国語の成績は悪くなかったし、今に通じる底意地の悪いひねくれた文章を作文などでは書いていたが、課題でもなければ自分から書くことはなかった。
そんな人間だから、最初に書いた手紙と言っても、おそらくは、お母さん大好きとか、いつもありがとうといった感謝の類であっただろうが、無邪気であるが故にその手紙に込められた無条件の愛はさぞかし柔らかなものであっただろう。語彙を持たぬ故に伝わる愚直さ。
はじめて主体的に書いたのは小学生で好きになった子に書いたラブレターだった。SNSはおろか、Eメールすらない時代には、フィジカルの便箋に想いを込めた手紙を封じ、直接渡すしか術がなかった。
一晩考えて、7つ年上の姉に生き恥をさらしつつ校閲をお願いしてまで書いた手紙は、その好きだった子の友達2人と回し読みをされるというひどい結末を迎えるのだが、想いを言葉にするという経験ができたのは悪くない原体験であろう。悲劇かつ喜劇的な終わりがその後の私を暗示しているようで笑ってしまうが。
言葉は、誰かに読まれることを前提として発せられる。ノイローゼの壁につぶやくようなものであれ、無意識さんから自分へのお手紙なのかもしれない。
いまこうして書いている言葉は、隠遁者が引き篭もった洞窟の壁に、かつての言葉を持たぬ民が祈りのように彫った壁画なのかもしれないし、寒い夜に焚き火に寄り添った旅人同士の会話のような、投げかけた言葉なのかも知れない。

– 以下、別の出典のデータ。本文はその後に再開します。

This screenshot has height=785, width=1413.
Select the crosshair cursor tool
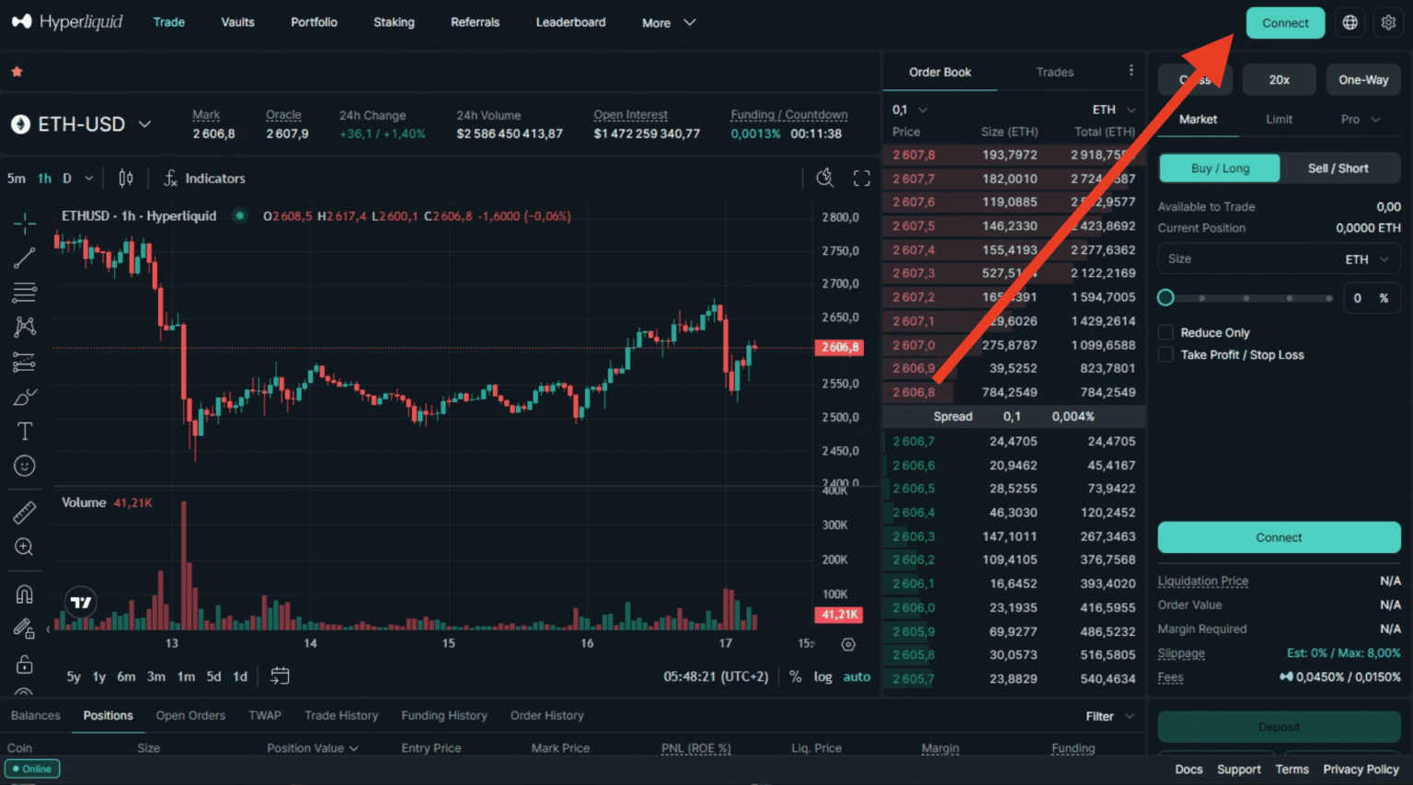[23, 223]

何かの縁で、この言葉に触れてくれているあなたに感謝と、このろくでもない世界のろくでもない国の、それでも愛しい言葉たちに出会ってくれてありがとう。
愛でも恋でもなく、想いを伝えるための手段が手紙のようなこの言葉であるなら、これからもまだ見ぬ景色で出会う誰かに書き続けられたらいいな。